## Problem
Look through the entries below and return all lines including the word "will".

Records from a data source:

──────────

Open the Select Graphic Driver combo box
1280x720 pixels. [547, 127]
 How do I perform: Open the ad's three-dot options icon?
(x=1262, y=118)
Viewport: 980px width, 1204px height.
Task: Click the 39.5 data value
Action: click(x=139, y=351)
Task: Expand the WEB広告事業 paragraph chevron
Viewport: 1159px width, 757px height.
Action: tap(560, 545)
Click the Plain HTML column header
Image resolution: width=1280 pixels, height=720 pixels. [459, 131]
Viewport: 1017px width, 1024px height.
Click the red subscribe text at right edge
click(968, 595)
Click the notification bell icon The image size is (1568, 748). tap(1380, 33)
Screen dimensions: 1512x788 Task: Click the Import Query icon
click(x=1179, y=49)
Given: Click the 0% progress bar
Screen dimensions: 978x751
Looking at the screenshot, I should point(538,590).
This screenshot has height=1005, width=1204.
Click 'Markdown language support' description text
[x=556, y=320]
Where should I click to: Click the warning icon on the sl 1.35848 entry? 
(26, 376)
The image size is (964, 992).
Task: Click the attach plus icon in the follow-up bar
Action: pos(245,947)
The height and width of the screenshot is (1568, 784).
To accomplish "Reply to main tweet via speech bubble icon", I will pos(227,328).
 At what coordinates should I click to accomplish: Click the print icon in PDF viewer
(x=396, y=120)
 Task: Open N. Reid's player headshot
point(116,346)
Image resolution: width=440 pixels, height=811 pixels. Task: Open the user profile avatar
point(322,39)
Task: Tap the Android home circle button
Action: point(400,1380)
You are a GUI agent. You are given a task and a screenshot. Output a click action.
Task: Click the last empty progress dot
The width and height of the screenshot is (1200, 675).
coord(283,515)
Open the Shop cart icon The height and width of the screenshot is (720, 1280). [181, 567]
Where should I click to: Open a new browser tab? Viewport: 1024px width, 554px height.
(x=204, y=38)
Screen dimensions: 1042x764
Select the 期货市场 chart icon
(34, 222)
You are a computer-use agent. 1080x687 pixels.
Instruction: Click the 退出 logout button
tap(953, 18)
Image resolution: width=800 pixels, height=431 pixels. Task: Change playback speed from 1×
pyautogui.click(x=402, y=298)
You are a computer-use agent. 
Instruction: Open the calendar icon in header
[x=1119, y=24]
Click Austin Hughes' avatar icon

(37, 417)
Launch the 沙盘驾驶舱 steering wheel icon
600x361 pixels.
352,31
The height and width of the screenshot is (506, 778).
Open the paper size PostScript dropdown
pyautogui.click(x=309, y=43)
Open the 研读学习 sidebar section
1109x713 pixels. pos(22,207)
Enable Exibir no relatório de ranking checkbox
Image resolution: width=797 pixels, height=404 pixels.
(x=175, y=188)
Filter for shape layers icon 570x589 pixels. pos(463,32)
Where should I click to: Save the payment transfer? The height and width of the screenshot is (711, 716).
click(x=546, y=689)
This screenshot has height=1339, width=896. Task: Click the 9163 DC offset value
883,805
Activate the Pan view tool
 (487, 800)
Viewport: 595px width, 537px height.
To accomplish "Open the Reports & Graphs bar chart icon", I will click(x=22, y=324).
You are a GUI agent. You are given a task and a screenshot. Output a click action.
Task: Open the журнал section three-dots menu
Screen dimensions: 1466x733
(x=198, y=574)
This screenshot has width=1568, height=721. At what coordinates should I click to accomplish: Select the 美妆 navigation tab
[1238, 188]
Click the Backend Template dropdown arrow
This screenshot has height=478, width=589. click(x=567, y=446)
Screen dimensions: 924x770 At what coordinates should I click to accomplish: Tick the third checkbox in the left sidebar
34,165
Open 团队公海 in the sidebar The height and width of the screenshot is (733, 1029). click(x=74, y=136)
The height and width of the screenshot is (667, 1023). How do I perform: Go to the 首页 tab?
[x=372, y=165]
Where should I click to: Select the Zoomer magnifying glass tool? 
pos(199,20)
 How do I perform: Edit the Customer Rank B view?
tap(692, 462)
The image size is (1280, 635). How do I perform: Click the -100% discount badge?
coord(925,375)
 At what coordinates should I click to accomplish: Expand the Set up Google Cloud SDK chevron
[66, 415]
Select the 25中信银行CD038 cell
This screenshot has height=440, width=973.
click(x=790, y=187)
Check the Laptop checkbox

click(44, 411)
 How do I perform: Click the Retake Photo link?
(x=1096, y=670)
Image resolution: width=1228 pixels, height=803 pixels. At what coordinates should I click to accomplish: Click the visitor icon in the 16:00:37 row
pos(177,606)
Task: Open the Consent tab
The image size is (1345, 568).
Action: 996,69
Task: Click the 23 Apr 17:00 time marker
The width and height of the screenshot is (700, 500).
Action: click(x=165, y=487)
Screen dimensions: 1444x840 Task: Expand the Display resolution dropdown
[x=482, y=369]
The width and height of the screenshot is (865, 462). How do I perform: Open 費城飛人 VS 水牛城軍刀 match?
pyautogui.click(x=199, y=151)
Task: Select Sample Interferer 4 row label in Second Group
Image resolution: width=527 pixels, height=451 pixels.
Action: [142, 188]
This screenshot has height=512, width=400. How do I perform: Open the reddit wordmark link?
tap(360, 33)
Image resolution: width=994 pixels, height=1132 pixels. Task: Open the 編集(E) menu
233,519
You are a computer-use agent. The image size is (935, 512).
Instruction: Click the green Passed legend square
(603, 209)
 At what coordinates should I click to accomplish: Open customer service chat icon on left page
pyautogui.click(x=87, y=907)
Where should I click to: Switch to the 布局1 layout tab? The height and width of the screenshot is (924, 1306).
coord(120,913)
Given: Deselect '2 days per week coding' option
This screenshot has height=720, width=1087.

──────────

## Exercise output
To accomplish "Reply to main tweet via speech bubble icon", I will pos(227,328).
To accomplish "Open the Reports & Graphs bar chart icon", I will click(x=22, y=324).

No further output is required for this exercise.